━━━ Exercise data ━━━

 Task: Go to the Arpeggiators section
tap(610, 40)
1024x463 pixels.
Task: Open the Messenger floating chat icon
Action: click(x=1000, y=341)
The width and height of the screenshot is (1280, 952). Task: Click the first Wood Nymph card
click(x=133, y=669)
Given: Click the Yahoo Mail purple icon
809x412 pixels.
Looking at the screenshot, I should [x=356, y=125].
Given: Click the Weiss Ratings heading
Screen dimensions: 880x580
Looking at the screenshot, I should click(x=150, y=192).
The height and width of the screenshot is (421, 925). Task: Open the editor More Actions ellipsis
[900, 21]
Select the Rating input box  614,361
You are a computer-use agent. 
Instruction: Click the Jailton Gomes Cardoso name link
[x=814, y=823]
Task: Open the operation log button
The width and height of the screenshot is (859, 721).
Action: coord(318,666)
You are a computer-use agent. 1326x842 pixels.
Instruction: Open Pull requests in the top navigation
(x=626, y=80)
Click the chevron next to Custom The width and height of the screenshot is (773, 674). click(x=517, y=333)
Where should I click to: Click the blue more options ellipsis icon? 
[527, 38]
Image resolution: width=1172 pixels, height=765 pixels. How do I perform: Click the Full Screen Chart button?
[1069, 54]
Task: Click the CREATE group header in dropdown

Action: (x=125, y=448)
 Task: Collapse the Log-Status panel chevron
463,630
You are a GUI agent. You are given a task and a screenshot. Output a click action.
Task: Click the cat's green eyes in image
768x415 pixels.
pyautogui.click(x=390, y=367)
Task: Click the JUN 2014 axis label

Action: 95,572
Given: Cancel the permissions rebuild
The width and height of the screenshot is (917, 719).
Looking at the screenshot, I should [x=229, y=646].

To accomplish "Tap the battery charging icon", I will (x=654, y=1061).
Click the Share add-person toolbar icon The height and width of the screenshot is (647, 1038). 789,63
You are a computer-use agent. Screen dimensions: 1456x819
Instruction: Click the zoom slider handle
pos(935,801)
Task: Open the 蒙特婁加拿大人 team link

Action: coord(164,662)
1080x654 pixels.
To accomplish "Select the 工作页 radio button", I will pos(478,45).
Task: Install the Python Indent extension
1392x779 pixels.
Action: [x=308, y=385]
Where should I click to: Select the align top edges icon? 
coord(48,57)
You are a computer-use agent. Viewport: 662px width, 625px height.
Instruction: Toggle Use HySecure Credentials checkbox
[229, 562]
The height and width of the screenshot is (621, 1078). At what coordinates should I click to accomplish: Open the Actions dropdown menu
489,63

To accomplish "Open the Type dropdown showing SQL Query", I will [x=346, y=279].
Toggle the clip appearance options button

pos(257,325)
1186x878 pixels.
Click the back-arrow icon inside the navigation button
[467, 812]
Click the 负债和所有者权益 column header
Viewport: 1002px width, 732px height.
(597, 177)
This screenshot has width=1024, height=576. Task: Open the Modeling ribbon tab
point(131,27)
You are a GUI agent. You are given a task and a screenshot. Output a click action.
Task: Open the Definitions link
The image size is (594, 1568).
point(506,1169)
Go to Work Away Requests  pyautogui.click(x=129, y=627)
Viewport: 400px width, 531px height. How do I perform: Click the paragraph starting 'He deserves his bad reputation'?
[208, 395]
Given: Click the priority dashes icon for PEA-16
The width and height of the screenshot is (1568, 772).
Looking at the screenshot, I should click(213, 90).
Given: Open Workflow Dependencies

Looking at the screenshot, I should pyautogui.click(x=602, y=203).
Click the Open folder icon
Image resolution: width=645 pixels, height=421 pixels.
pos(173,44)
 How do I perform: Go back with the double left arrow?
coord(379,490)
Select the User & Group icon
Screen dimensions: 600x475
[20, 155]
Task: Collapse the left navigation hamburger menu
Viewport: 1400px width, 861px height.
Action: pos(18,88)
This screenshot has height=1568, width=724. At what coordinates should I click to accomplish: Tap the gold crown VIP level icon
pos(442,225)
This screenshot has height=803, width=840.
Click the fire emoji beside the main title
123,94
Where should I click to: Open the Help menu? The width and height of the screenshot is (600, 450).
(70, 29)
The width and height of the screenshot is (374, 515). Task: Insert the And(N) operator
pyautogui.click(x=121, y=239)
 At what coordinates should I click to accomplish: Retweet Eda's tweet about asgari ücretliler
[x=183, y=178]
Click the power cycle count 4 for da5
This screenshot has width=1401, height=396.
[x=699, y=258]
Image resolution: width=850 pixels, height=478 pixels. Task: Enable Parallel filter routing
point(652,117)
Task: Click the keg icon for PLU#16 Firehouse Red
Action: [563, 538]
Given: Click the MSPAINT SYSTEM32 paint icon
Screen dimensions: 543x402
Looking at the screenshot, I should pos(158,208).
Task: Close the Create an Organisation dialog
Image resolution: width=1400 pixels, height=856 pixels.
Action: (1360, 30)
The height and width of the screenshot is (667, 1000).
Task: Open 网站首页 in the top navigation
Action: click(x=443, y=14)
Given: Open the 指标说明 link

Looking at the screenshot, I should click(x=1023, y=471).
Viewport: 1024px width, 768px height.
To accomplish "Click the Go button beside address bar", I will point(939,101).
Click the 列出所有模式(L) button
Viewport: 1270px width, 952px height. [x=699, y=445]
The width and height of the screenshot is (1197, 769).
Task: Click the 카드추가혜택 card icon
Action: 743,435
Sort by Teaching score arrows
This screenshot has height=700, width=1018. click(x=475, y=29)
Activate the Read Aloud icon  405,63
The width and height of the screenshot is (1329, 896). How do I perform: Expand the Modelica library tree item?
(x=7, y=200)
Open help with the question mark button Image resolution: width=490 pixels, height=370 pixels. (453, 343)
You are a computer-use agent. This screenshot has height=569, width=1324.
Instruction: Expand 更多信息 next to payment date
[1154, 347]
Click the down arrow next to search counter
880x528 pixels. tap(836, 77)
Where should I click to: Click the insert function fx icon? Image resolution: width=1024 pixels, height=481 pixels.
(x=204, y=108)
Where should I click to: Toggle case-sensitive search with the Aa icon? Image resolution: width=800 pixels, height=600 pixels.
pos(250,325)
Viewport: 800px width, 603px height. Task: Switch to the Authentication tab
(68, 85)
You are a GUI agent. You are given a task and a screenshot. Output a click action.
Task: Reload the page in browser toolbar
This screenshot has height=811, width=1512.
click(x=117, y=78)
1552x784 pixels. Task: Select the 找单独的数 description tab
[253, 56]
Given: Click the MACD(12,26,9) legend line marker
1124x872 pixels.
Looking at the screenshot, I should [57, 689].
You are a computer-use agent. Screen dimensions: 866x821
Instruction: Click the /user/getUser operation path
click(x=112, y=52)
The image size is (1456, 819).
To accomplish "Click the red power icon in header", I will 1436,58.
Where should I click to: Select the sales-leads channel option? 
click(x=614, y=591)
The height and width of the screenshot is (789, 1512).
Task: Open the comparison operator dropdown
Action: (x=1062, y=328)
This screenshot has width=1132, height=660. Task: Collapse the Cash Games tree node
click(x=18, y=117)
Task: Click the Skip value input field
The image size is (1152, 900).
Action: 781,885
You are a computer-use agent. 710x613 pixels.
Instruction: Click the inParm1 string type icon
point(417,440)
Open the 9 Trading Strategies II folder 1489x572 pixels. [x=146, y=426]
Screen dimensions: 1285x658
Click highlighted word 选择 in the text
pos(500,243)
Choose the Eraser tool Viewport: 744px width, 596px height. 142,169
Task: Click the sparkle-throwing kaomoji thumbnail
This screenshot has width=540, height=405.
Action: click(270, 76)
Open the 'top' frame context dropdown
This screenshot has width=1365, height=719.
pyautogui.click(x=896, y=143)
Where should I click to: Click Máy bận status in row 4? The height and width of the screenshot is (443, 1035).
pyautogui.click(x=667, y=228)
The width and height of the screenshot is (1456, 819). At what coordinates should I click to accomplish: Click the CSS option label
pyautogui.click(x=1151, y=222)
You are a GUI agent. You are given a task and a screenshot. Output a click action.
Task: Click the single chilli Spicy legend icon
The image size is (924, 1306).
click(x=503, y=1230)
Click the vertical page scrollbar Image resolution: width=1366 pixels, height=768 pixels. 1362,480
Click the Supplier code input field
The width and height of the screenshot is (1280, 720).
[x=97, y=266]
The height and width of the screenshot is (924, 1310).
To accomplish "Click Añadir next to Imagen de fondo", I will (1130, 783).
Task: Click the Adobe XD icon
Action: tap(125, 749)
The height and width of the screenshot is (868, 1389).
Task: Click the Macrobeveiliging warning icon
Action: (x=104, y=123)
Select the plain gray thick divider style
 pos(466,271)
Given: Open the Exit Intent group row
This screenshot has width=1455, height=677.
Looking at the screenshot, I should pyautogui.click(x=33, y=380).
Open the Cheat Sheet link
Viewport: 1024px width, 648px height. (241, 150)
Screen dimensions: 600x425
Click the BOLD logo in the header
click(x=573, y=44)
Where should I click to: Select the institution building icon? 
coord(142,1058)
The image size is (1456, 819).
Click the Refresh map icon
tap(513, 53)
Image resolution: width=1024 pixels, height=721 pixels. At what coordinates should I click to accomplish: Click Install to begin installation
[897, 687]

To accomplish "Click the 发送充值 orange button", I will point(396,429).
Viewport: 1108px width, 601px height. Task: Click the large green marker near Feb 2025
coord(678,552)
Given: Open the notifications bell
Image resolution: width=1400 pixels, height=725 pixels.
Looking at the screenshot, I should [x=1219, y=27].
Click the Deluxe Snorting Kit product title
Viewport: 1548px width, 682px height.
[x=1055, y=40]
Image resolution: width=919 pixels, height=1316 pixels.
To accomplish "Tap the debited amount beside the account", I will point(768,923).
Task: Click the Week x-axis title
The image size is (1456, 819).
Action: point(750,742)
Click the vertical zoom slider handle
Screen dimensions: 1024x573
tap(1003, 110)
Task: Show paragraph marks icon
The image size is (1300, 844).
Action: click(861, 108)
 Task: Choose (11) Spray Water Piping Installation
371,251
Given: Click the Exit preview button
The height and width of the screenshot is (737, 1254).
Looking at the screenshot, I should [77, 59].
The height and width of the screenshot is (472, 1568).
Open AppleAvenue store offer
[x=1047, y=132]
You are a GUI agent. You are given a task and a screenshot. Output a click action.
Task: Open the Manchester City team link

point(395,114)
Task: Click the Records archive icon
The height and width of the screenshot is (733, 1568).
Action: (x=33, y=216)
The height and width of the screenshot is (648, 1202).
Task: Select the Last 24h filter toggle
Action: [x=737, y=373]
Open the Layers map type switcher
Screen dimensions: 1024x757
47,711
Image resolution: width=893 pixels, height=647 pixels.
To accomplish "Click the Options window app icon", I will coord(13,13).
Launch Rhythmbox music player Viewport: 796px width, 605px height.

━━━

Given the data above, transcribe exactly the lines from the one containing "This screenshot has height=1568, width=724." down to the one containing "Task: Close the Create an Organisation dialog", and no others.

_Your solution_
This screenshot has height=1568, width=724. At what coordinates should I click to accomplish: Tap the gold crown VIP level icon
pos(442,225)
This screenshot has height=803, width=840.
Click the fire emoji beside the main title
123,94
Where should I click to: Open the Help menu? The width and height of the screenshot is (600, 450).
(70, 29)
The width and height of the screenshot is (374, 515). Task: Insert the And(N) operator
pyautogui.click(x=121, y=239)
 At what coordinates should I click to accomplish: Retweet Eda's tweet about asgari ücretliler
[x=183, y=178]
Click the power cycle count 4 for da5
This screenshot has width=1401, height=396.
[x=699, y=258]
Image resolution: width=850 pixels, height=478 pixels. Task: Enable Parallel filter routing
point(652,117)
Task: Click the keg icon for PLU#16 Firehouse Red
Action: [563, 538]
Given: Click the MSPAINT SYSTEM32 paint icon
Screen dimensions: 543x402
Looking at the screenshot, I should pos(158,208).
Task: Close the Create an Organisation dialog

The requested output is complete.